*** Records for this exercise ***

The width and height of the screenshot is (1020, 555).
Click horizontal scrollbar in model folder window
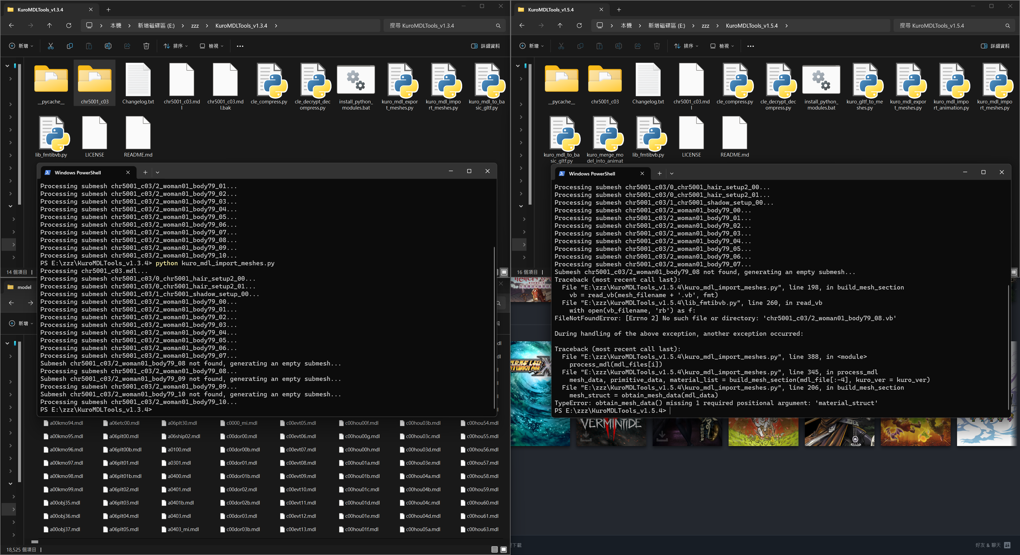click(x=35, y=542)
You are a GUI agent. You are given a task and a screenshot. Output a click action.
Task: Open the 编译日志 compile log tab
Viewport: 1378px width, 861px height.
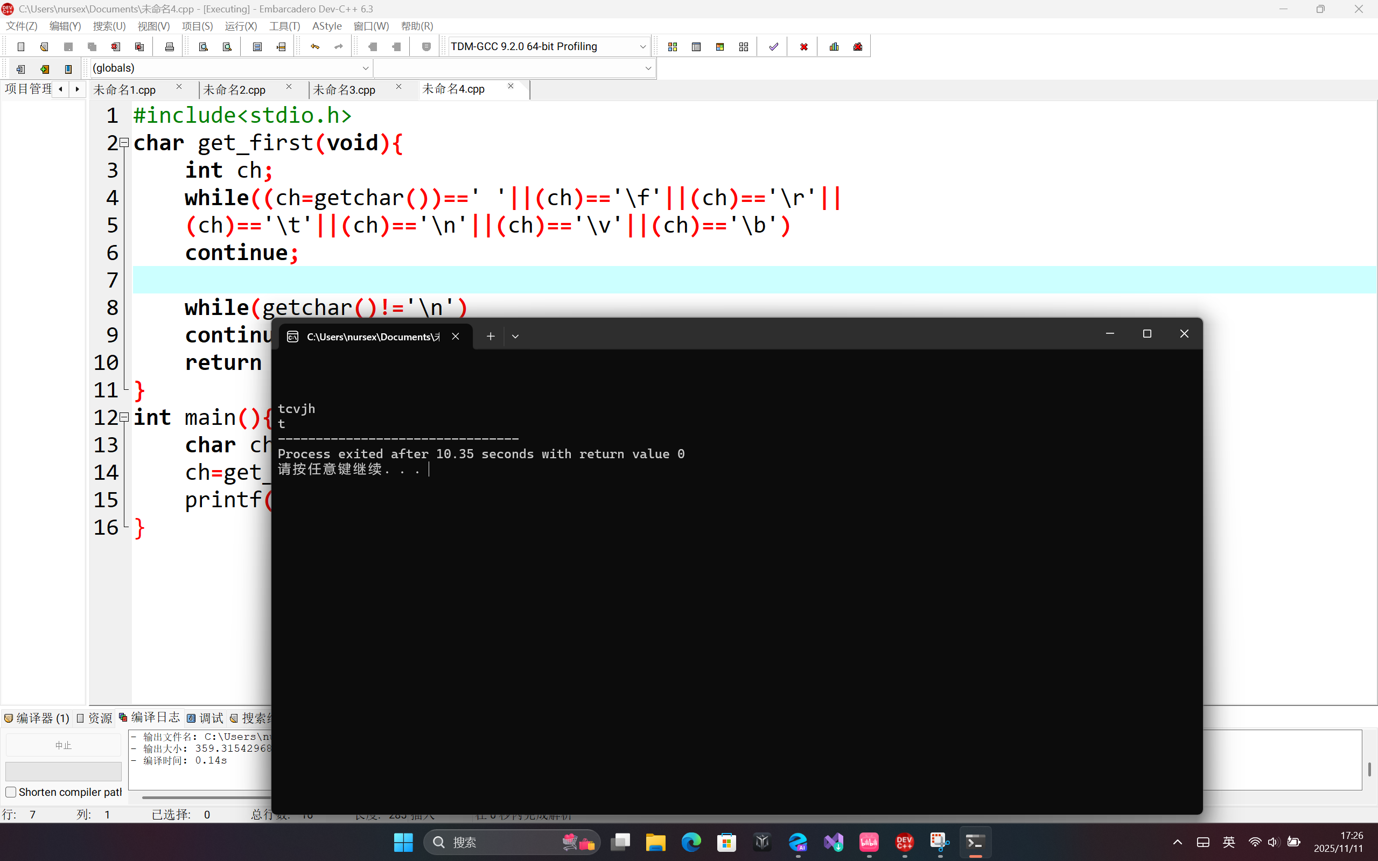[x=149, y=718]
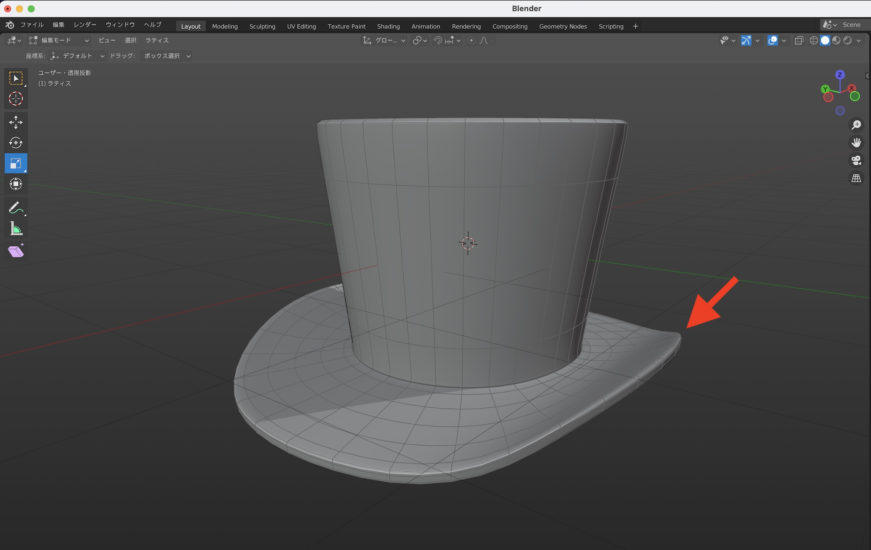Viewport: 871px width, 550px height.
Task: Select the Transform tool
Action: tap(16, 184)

*** End of Records for this exercise ***

Check each line above for the word "screenshot" and copy the ones that have it.

• Answer space:
The width and height of the screenshot is (1020, 555).
You are a GUI agent. You are given a task and a screenshot. Output a click action.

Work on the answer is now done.